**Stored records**
---
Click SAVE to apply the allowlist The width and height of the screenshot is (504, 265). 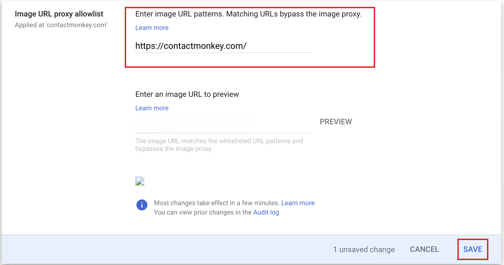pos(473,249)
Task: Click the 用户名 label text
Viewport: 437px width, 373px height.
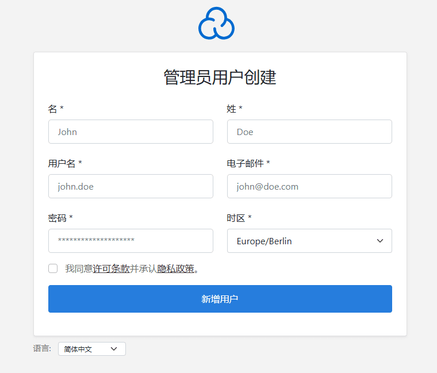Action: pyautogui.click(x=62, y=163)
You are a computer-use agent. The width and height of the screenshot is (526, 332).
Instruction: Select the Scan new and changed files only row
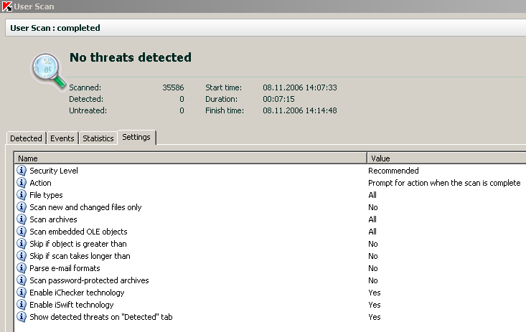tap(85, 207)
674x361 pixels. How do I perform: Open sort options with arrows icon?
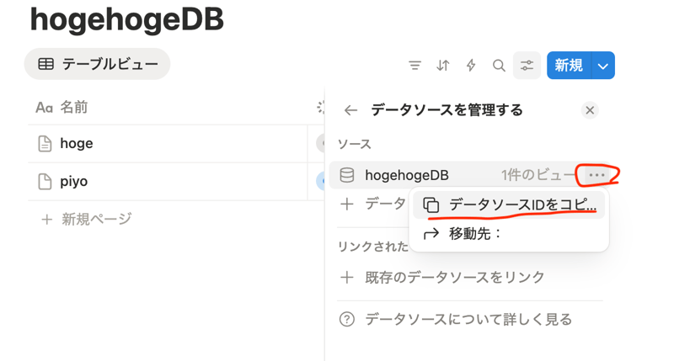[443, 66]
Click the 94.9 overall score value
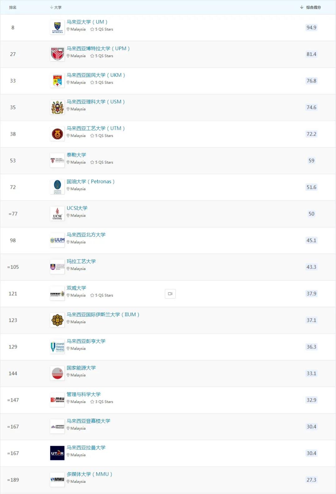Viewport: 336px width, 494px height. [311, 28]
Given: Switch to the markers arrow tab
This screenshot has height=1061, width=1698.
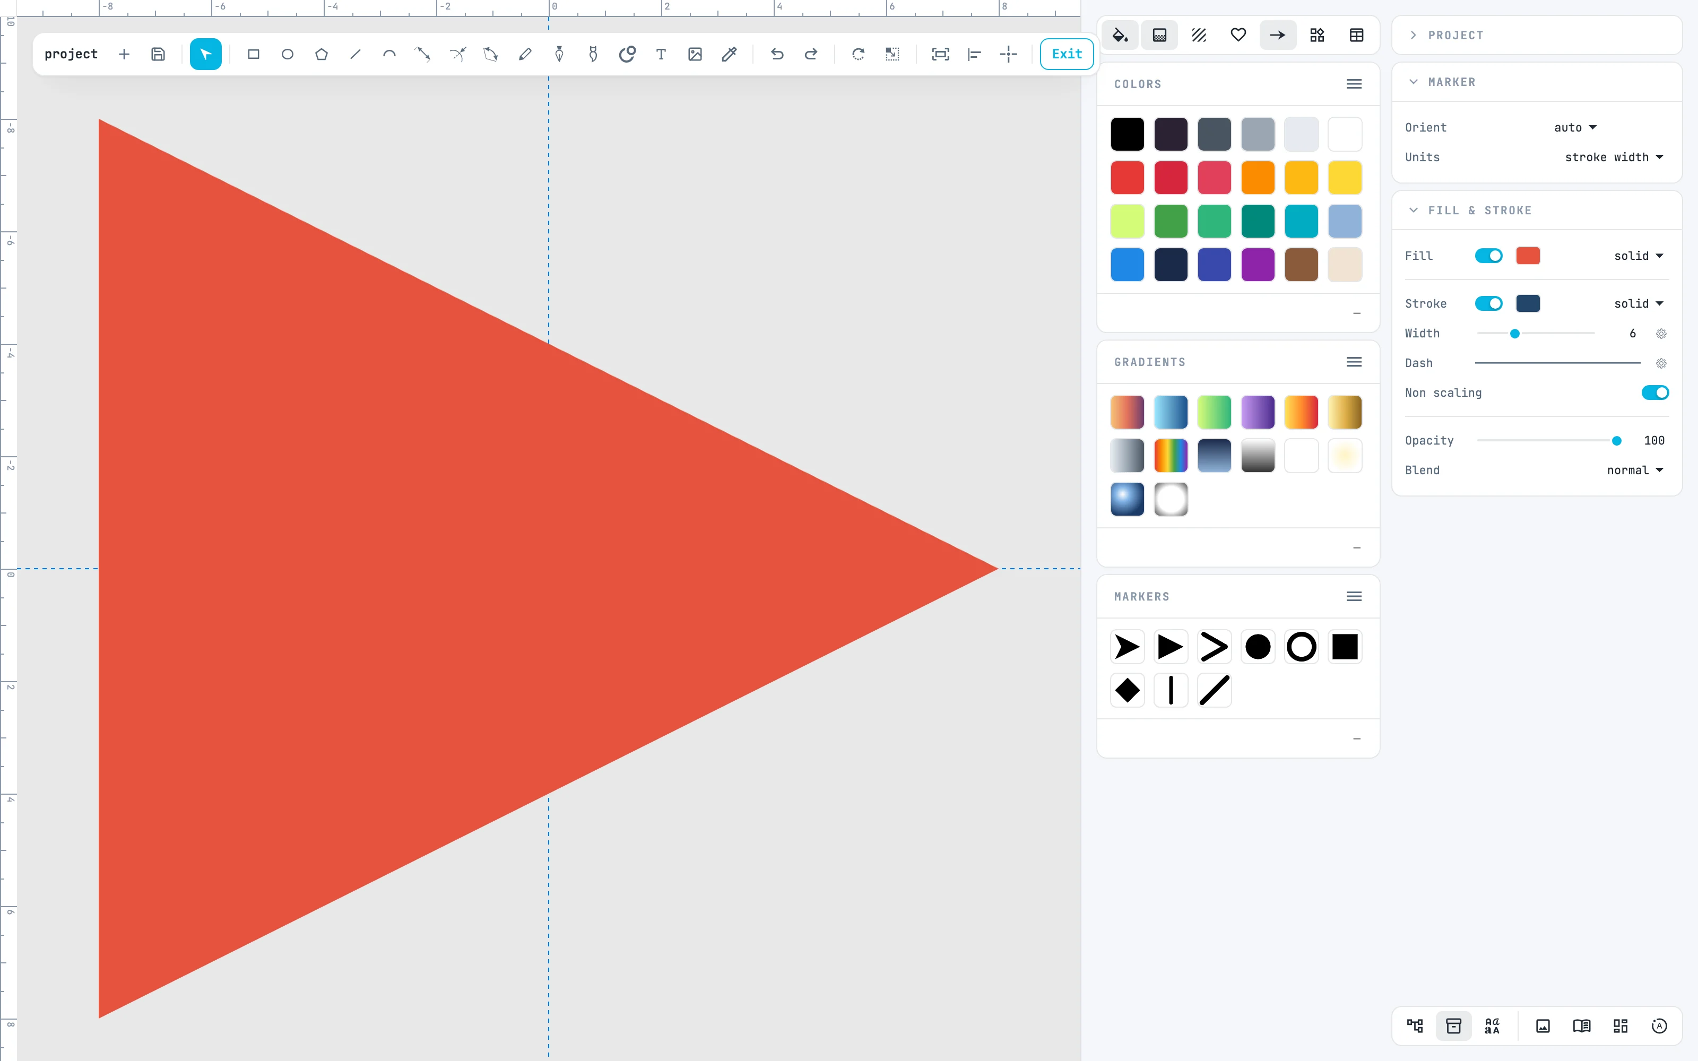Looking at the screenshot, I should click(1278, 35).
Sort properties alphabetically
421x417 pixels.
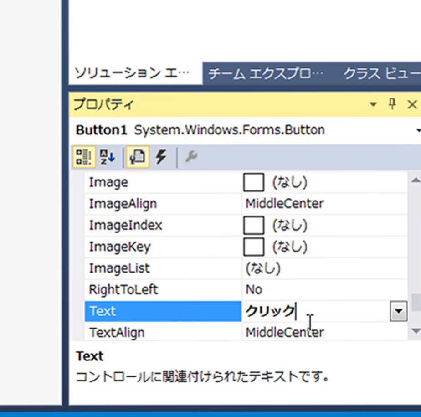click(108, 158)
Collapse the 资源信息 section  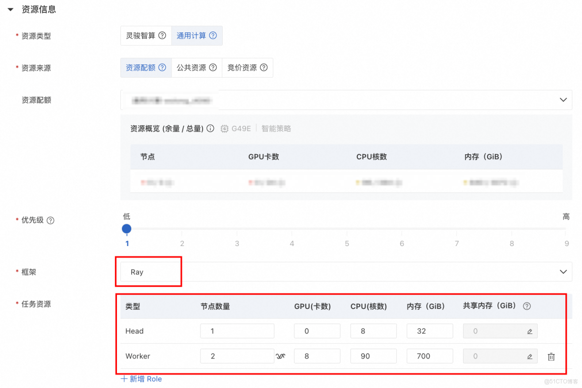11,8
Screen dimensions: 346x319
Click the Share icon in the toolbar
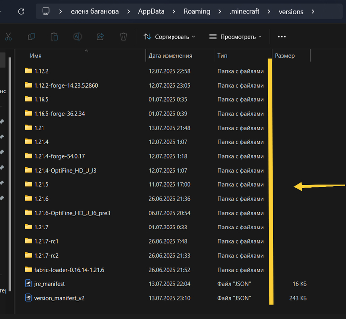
---
**Problem statement**
The answer should consist only of the lines above from the one with "674x361 pixels. How" through the one with "Given: Switch to the markers arrow tab", repeated exactly, with no pictures among them.

**Task response**
674x361 pixels. How do I perform: Open sort options with arrows icon?
[443, 66]
Click the 94.9 overall score value
Viewport: 336px width, 494px height. [311, 28]
Given: Switch to the markers arrow tab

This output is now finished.